Using Maestro with Flux

Flux is unique amongst the scheduler adapters as it can be used in standalong batch job mode just like Slurm and LSF as well as in node/allocation packing mode. The allocation packing mode can be used regardless of the scheduler that is used to launch Flux:

Schedule to Flux batch jobs, which have nested brokers
Startup Flux brokers/instances inside of LSF and Slurm allocations and submit to those

A little setup is needed before testing out these different modes.

Installation

Running with Flux requires a few additional installation steps as Maestro is using the python interface.

Pip installation of bindings (for Flux > 0.45.0)

Recommended Option

Using this pip binding install process with the newest versions of Flux is a preferred option

Assuming Flux is installed on your system and you have a virtualenv active to install into:

$ flux -V
commands:           0.50.0
libflux-core:       0.50.0
libflux-security:   0.9.0
build-options:      +ascii-only+systemd+hwloc==2.8.0+zmq==4.3.4

$ pip install "flux-python==0.50.0"

The full list of available versions can be found on pypi, one per Flux version. Note that for some versions you may need to use one of the release candidates (rc).

Spack environment

Recommended Option

This option may be of interest if you are running on a system where Flux is not the native scheduler and/or is not publicly installed. Check out the spack tutorials for building an environment to install Flux and python, and then you can install Maestro into that environment.

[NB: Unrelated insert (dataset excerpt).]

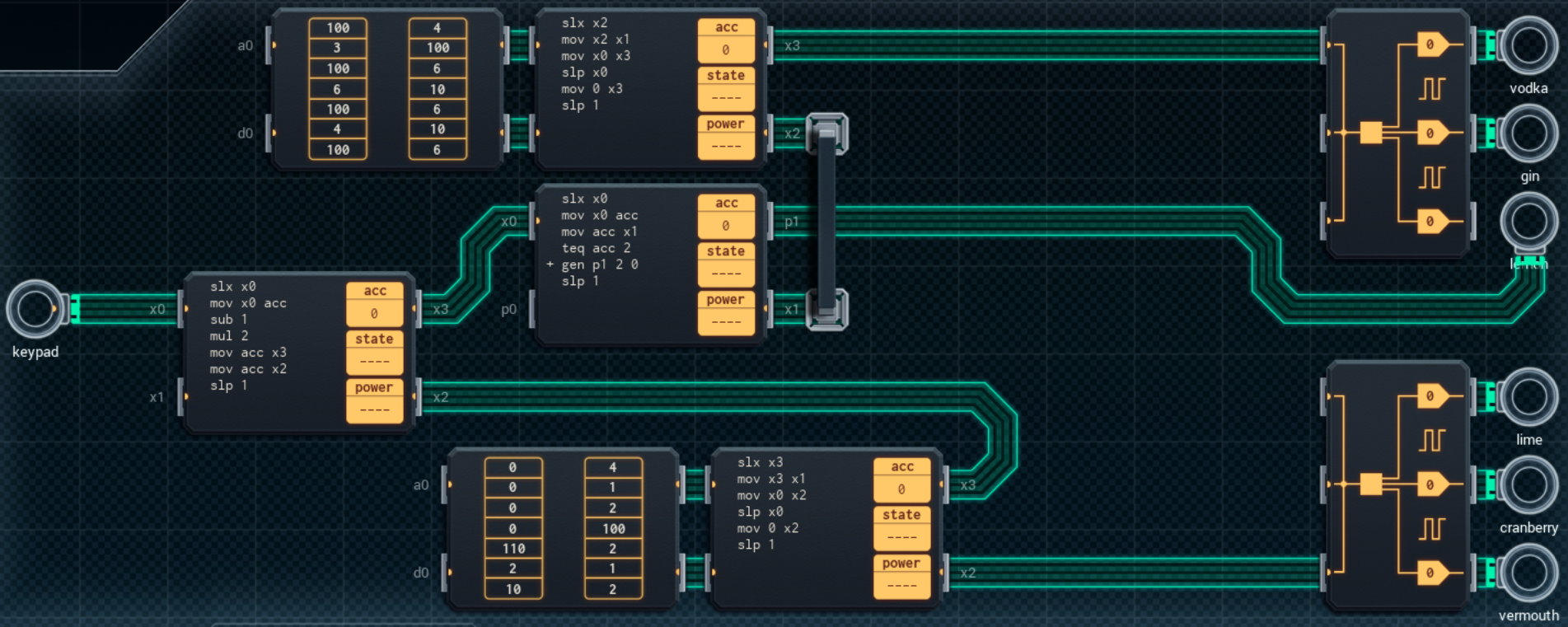
Task: Click the memory cell containing 3
Action: [337, 48]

Manual linking to existing/system Flux install

Not Recommended

This option should be a last resort if the other two options don't work

This option requires a few more steps. First, get the python path from Flux and append it to yours (after activating your virtualenv)

$ flux env
export FLUX_PMI_LIBRARY_PATH="/usr/lib64/flux/libpmi.so"
export LUA_PATH="/usr/share/lua/5.3/?.lua;;;"
export FLUX_EXEC_PATH="/usr/libexec/flux/cmd"
export PYTHONPATH="/usr/lib64/flux/python3.6"
export LUA_CPATH="/usr/lib64/lua/5.3/?.so;;;"
export FLUX_CONNECTOR_PATH="/usr/lib64/flux/connectors"
export MANPATH="<some giant list of paths..>"
export FLUX_MODULE_PATH="/usr/lib64/flux/modules"

$ export PYTHONPATH=$PYTHONPATH:/usr/lib64/flux/python3.6

Alternatively, use awk to update $PYTHONPATH automatically (or make a bash/zsh/etc func that can update/remove it later)

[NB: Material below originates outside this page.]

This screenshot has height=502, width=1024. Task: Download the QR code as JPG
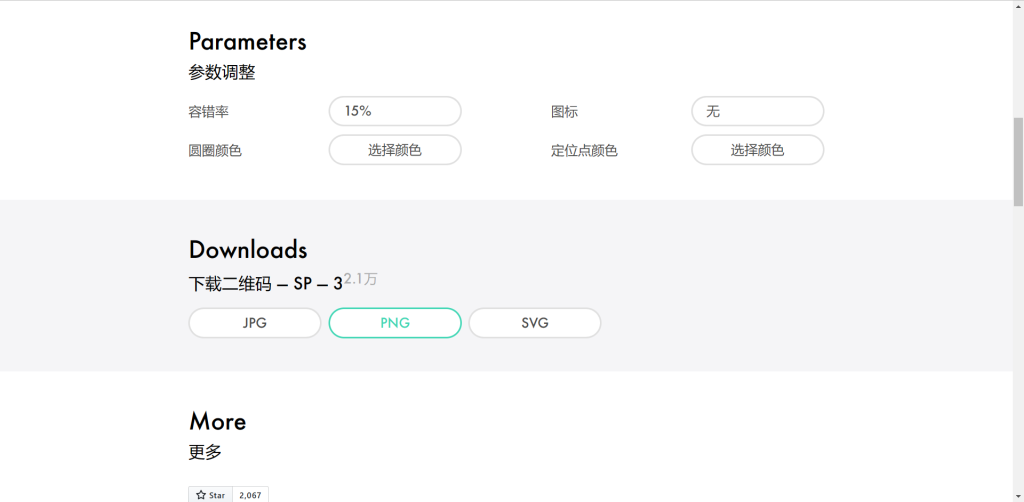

export PYTHONPATH=$PYTHONPATH:`flux env | awk -F "[= ]" '{if ($2 == "PYTHONPATH") {env=$3; split(env, p, "\""); print p[2]}}'`

Then install the two required python packages into your environment

$ pip install cffi pyyaml

Then you can install Maestro and start scheduling jobs to a Flux instance

Running with Flux

As mentioned at the above, the Flux adapter is different from the SLURM and LSF adapters in that it also enables usage as an allocation packing option where you may be running a Flux instance inside of SLURM/LSF. The adapter in Maestro can use an optional 'uri' to specify a particular Flux instance to schedule to, or in its absence assume it's talking to a system level broker where Maestro submits standalone batch jobs just as with SLURM and LSF.

Adapter version

The Flux adapter has an optional version switching mechanism to accomodate the variety of installs and more rapid behavior changes for this pre 1.0 scheduler. The default behavior is to try using the latest adapter version. This can be overridden using the version key in the batch block, choosing from one of the available options using the selection mechanism added in Maestro v1.1.9dev1:

Adapter Version	Flux Version
0.17.0	>= 0.17.0
0.18.0	>= 0.18.0
0.26.0	>= 0.26.0
0.49.0	>= 0.49.0

Note

Maestro's adapter versions are not pinned to exact Flux versions. The adapter version lags behind the Flux core version until breaking changes are introduced by Flux core.

Standalone batch jobs

In the absence of either populating the 'flux_uri' key in the batch block or the presence of the FLUX_URI environment variable, Maestro assumes you are scheduling to a system level instance, i.e. a machine managed natively by Flux. This will behave the same as the SLURM and LSF adapters.

Allocation packing mode

When the FLUX_URI environment variable is set, Maestro will submit jobs to that specific Flux broker, which can either be a nested instance inside a batch job on a Flux managed machine (uri ~ Flux jobid), or a Flux broker that was started by the user inside of a SLURM or LSF allocation. There are two ways to get this going

Launch Maestro inside the batch job/Flux broker

When you are inside a Flux batch job, or start a Flux broker inside of a SLURM or LSF allocation, Flux will automatically export the FLUX_URI. In this case you can simply execute maestro run <specification> inside of that broker/allocation and it will read that environment variable and submit all jobs to that broker. The primary concern here will be you may want/need to account for Maestro's conductor process consuming resources on one of the cores, depending on how often conductor sleeps and how resource intensive your processes are.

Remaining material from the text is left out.